Cute idea. Their argument was that lots of gay and trans youth, and lots of people with AIDS, are homeless, thus HRC should do more to push health care for all, affordable housing, living wage jobs, maintenance of benefits for seniors a priority.
Maybe. I don't want HRC just pushing generically for affordable health care, affordable housing, and jobs. We already have non-gay (well, non-either-sexual-orientation) groups doing that. Now, if they have some specific set asides for gay, trans and HIV+ people in those bills, that's another story, push ahead. Should HRC have tried to carve out parts of health care reform and the stimulus bill to help our community? Yeah. Should have they have pushed Dems to put anti-bullying legislation in the new education legislation being discussed? Yep. And had they done that, I'd be all for HRC whipping the bill (i.e., lobbying its passage), because they were, in part, LGBT bills.

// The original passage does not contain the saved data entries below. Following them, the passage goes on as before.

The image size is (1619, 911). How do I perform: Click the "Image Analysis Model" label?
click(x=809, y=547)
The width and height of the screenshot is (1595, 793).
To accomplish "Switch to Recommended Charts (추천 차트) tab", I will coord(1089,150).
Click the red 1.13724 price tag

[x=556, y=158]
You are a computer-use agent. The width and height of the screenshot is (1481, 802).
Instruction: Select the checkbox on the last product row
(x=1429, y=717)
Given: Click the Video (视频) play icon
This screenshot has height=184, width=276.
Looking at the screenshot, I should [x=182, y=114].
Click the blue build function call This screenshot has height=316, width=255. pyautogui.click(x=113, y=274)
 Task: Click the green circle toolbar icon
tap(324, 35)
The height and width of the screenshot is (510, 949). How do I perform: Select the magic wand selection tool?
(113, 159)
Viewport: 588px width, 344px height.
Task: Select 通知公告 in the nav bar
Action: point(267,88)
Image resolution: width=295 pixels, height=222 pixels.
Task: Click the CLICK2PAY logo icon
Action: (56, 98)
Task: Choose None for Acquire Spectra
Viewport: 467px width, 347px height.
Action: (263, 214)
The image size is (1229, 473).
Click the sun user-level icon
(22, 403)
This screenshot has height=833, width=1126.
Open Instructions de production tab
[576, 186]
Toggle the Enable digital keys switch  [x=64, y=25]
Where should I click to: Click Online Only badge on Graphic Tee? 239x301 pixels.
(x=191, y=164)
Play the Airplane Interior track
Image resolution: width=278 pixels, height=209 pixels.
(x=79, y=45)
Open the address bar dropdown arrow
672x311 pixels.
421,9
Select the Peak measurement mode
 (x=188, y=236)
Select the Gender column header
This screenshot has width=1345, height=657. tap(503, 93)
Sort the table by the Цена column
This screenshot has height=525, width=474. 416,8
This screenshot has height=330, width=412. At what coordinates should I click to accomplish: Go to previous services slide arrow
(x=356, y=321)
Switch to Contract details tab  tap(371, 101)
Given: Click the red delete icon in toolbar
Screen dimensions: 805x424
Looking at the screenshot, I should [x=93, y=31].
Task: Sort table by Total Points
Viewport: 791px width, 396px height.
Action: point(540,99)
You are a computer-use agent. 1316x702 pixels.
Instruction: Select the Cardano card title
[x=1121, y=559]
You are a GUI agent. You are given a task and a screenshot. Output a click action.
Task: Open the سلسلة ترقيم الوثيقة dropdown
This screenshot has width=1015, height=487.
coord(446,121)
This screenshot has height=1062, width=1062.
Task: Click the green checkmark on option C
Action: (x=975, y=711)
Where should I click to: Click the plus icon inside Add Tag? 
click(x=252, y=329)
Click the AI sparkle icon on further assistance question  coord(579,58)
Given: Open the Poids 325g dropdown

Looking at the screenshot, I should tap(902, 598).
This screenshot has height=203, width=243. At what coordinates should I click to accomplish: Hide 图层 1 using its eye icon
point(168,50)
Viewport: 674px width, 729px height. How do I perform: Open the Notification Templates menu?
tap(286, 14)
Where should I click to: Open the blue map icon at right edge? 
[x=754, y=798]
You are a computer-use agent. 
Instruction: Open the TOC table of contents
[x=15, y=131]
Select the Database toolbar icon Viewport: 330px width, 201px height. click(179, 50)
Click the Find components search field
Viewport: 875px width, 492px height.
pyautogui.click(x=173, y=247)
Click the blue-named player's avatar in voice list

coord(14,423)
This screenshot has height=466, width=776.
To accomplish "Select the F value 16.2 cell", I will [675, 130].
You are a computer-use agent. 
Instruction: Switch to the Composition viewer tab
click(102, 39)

But I don't believe gay or any other special interest group should be advocating for everything under the kitchen sink (okay, that's a mixed metaphor, but I like it) just because we're all liberals and we think all liberal issues are good. Under that scenario, HRC should be lobbying for more money for Head Start, school lunches, childhood immunizations, tax cuts for the middle class, a mortgage reform, and every other issue that affects people who breathe - namely, every issue on the planet (gay people need oxygen too, so let's sign HRC on to global warming and mountain-top mining campaigns too).
Politically advocacy groups need to watch their mission, and avoid mission creep, or they end up being about everything, and ultimately nothing.